**Document:**
Screenshots of the Corporate Blogging Corpus
I feel guilty for not blogging enough lately, but I’ve just been too darn busy. Or maybe I should say I’ve felt too darn busy. If FT500 executives can find the time to blog, a leisure-spoiled PhD student with a laughable 30-hour workweek (that’s just the day job though, research comes on top of that) should really not complain.
Let’s just say that I have been distracted. And because I’m a nerd I feel the need to share the origin of my distraction with my readers.
Here are a few screen shots of what has been keeping me busy over the last weeks:






In case you are wondering what on earth Corporati is exactly: it is linguistic database (or corpus) that I’ve developed for the empirical part of my thesis project. It automatically indexes posts from a number of corporate blogs (about 120 at the moment) and performs statistical language analysis. Before, it was just able to count words and sentences and build a list of the most common words in the collection. Since last weekend, however, it can also automatically get grammatical information about the words in a text - whether something is a noun or adjective, whether it is singular or plural etc. I didn’t code that part myself but used this great tool. Automating the task (called part-of-speech tagging) is not just for lazy people. I have close to 9,000 posts in that database now… and I do hope to finish that PhD while I’m still young. Before statistical tagger were common, people (=brave/crazy linguists) did all tagging by hand. Ouch.

**Provided data:**
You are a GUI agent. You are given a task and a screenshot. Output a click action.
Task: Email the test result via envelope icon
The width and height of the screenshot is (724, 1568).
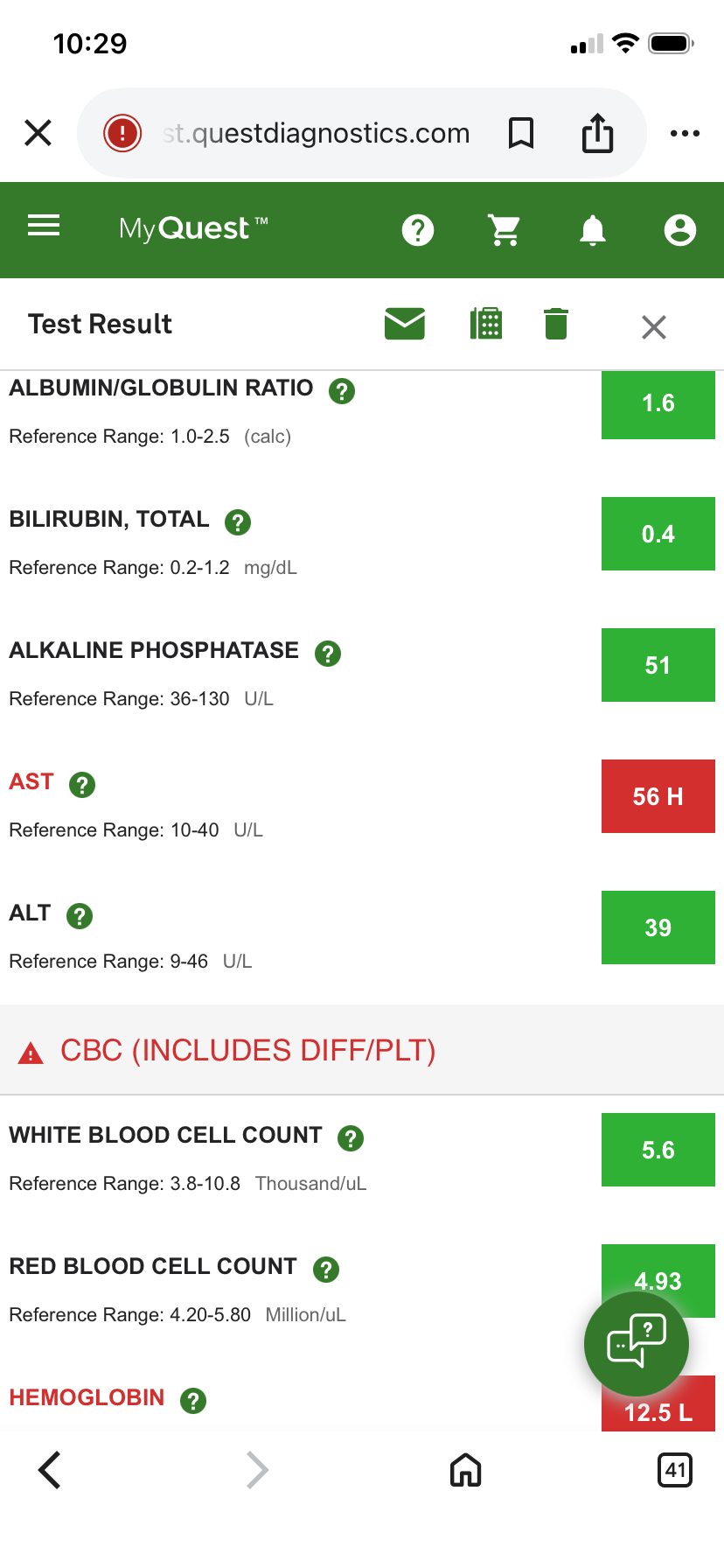(405, 324)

**Exercise:**
Extend the blog post about the Corporati corpus, picking up after its final sentence. The listing is not needed for this exercise.

**Reply:**
Next time we return to our regular scheduled program.
Note: I’m aware that it probably doesn’t look impressive at all to the non-linguist (not sure if most linguists would find it impressive either, but perhaps at least somewhat interesting). I plan to make it look prettier in the future, but since it’s mostly a research tool I doubt normal (non-nerd) people will want to use it anyway. ![]()